Re: Types vs. monadic relations Robert MacGregor <macgreg@ISI.EDU>
To: firstname.lastname@example.org, interlingua@ISI.EDU
Subject: Re: Types vs. monadic relations
Date: Mon, 03 Feb 92 21:07:01 PST
From: Robert MacGregor <macgreg@ISI.EDU>
> > What do you consider to be the semantic difference between
> > a "type" and a "monadic relation"? Why should we care?
> a) (Ex)(red(x) & ball(x)).
> b) (Ex:ball)red(x).
> c) (Ex:red)ball(x).
> d) (Ex:red)(Ey:ball)x=y.
> .... But ontologically, [the above statements] they make
> different assumptions
> about the nature of reality.
You state that there is a difference, but you haven't yet said *what*
it is. I'd like a rule of inference or something similar to
motivate the difference.
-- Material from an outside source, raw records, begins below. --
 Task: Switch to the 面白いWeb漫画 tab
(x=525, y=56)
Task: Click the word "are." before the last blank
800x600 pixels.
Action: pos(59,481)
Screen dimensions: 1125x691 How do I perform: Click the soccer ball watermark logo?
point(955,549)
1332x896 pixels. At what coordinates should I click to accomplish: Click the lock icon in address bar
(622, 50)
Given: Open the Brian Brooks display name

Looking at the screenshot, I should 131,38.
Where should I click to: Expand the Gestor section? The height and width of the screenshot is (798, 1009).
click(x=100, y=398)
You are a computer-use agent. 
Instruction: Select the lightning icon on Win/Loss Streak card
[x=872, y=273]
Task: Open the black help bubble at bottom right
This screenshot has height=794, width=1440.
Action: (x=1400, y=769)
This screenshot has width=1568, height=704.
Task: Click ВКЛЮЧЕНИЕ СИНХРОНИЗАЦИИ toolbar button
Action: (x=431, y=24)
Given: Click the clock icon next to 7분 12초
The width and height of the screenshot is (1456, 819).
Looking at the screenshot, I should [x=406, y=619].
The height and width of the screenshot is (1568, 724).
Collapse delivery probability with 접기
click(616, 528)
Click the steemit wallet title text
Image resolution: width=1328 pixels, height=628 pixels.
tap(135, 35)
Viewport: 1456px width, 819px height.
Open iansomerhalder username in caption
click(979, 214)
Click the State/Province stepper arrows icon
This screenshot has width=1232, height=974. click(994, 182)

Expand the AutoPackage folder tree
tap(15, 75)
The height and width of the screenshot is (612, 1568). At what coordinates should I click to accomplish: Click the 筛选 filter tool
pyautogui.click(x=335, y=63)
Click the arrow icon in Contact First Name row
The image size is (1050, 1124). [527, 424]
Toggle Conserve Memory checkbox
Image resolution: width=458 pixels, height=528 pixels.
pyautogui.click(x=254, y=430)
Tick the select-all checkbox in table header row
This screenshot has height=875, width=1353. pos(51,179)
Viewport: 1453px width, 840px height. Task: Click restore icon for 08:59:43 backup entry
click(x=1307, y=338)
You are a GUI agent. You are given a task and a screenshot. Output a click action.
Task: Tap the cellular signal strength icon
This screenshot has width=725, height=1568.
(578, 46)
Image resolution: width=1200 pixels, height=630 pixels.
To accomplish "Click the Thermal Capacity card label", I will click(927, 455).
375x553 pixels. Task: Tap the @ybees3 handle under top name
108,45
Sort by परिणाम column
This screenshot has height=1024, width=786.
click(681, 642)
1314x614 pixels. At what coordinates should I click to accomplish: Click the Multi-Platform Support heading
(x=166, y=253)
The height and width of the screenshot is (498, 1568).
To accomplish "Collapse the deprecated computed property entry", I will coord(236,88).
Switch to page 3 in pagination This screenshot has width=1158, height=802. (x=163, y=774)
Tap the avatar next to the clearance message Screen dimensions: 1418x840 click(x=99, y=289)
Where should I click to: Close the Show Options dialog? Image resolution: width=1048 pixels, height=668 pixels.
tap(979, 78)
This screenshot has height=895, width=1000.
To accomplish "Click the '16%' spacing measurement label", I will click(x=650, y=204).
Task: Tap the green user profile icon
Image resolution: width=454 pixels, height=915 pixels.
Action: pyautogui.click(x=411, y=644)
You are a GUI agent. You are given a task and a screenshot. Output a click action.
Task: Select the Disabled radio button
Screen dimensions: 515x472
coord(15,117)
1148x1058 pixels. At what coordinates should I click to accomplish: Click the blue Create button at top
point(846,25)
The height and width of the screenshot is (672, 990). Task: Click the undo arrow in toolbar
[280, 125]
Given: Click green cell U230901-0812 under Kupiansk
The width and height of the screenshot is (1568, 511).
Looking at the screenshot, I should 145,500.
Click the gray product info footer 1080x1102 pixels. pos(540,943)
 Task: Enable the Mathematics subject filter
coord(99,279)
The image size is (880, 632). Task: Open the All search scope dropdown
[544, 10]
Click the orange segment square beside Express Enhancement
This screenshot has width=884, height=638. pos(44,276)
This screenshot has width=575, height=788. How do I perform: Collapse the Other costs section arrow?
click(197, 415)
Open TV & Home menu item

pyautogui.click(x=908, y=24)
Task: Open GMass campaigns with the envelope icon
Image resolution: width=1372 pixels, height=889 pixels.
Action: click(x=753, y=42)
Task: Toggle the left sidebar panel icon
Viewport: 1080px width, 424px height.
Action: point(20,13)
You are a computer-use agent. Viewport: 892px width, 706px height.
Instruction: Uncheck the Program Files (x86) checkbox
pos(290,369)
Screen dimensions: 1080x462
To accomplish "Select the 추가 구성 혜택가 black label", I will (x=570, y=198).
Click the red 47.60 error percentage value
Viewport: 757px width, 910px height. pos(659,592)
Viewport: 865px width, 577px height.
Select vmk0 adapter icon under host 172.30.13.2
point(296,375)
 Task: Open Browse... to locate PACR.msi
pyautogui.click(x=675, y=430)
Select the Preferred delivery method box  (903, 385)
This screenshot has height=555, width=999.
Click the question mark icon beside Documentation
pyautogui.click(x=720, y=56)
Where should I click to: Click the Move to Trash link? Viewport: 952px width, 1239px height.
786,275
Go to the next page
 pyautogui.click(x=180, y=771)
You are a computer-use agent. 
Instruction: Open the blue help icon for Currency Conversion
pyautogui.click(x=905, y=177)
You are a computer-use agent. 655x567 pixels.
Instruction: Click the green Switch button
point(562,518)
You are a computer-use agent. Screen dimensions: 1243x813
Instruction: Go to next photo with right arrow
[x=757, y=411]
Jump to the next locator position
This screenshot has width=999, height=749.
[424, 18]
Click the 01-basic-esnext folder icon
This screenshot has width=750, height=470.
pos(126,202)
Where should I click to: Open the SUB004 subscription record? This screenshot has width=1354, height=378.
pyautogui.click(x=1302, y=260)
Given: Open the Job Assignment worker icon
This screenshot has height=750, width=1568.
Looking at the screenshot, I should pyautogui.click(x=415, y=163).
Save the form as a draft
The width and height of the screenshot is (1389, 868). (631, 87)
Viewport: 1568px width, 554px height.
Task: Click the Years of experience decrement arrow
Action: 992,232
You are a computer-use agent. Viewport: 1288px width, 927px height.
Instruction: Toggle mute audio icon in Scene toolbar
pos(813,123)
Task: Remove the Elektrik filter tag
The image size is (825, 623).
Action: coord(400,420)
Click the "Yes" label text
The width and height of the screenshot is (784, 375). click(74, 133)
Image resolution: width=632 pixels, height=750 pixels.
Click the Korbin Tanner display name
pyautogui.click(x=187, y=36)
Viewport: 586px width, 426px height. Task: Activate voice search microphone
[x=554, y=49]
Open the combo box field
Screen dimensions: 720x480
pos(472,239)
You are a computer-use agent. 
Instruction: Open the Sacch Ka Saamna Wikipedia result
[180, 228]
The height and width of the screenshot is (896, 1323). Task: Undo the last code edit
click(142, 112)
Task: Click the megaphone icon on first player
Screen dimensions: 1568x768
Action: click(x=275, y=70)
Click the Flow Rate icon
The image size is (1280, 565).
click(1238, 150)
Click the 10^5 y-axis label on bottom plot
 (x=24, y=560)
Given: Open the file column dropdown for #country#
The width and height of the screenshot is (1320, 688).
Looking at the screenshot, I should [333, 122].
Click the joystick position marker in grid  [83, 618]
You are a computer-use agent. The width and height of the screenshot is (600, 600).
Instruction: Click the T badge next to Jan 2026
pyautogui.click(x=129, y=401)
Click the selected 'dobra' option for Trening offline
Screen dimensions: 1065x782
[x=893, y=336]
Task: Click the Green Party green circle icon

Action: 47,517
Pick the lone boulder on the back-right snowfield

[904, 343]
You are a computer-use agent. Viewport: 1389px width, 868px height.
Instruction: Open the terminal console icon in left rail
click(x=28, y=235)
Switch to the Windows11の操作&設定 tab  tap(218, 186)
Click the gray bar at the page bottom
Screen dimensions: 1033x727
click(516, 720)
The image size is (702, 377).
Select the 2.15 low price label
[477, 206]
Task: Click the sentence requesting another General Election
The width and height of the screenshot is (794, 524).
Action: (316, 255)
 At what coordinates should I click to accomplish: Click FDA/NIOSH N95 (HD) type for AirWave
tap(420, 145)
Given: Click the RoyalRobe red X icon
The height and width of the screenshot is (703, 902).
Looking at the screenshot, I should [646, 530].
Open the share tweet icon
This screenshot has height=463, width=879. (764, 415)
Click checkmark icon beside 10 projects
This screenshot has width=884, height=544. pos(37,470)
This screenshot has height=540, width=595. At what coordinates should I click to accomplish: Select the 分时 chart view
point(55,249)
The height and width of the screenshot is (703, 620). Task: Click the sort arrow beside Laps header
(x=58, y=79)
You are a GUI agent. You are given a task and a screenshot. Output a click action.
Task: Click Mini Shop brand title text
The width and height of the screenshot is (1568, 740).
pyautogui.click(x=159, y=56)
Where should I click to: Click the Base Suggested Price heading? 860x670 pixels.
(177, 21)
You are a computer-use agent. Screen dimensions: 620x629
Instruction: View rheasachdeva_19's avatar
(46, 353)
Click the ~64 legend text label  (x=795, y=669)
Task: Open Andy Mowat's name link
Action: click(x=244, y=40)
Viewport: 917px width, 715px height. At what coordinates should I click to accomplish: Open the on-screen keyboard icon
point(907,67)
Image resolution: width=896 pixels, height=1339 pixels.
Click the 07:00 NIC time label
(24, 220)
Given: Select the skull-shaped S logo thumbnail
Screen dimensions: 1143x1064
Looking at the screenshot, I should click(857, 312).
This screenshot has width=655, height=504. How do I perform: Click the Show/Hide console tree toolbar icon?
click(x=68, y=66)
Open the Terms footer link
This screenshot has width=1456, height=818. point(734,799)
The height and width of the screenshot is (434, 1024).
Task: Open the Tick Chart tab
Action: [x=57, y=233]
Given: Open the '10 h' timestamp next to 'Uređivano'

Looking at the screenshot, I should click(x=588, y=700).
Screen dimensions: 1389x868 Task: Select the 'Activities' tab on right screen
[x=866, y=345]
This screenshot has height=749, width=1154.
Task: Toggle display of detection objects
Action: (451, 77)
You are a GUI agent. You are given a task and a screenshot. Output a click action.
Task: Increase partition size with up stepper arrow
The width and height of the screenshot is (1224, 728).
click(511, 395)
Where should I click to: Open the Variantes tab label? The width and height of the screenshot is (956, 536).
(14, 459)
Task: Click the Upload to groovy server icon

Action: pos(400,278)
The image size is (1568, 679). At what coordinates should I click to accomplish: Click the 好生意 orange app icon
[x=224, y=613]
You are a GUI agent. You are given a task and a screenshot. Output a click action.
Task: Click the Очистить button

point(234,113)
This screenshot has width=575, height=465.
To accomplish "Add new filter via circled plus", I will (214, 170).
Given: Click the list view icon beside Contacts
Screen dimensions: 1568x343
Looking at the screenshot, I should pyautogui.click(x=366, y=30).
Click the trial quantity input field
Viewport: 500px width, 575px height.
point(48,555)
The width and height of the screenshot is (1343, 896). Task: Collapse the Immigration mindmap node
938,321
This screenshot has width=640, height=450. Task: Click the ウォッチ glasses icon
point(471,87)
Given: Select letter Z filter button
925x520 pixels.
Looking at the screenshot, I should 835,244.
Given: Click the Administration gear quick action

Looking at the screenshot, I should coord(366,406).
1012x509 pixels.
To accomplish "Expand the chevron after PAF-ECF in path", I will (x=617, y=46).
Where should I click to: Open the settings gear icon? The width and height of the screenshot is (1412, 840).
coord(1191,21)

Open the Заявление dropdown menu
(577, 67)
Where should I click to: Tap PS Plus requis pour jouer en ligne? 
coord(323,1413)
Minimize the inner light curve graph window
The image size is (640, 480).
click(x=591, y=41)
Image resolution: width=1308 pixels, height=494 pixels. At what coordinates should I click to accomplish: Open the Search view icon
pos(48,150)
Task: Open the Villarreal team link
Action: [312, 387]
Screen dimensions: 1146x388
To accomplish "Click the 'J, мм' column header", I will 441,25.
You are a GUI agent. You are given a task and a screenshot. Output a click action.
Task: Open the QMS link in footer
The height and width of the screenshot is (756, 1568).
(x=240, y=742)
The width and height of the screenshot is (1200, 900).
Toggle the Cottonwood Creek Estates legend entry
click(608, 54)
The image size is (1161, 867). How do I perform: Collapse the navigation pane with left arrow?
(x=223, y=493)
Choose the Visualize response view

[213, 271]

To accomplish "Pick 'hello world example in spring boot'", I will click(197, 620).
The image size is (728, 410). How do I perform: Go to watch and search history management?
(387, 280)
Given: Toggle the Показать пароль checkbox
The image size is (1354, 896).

For example, suppose an end-user comes up
to me and asks what difference it will make to his application
whether they define Male-Person as a type or as a unary predicate.
I'd like to have a good answer for them. If the answer is that
doing it one way makes the system run faster, then the distinction
shouldn't necessarily even be considered declarative knowledge!
Your previous message next listed three arguments in favor of a
sorted/typed logic. I agree with all three, and I think KIF ought
to be typed, but that is a different question. Suppose I decide to
make every unary predicate in my KB a type. Then there is no
distinction between the two, but I can still use a typed logic.
You haven't yet presented a concrete (i.e., non-philosophical)
reason for making the distinction.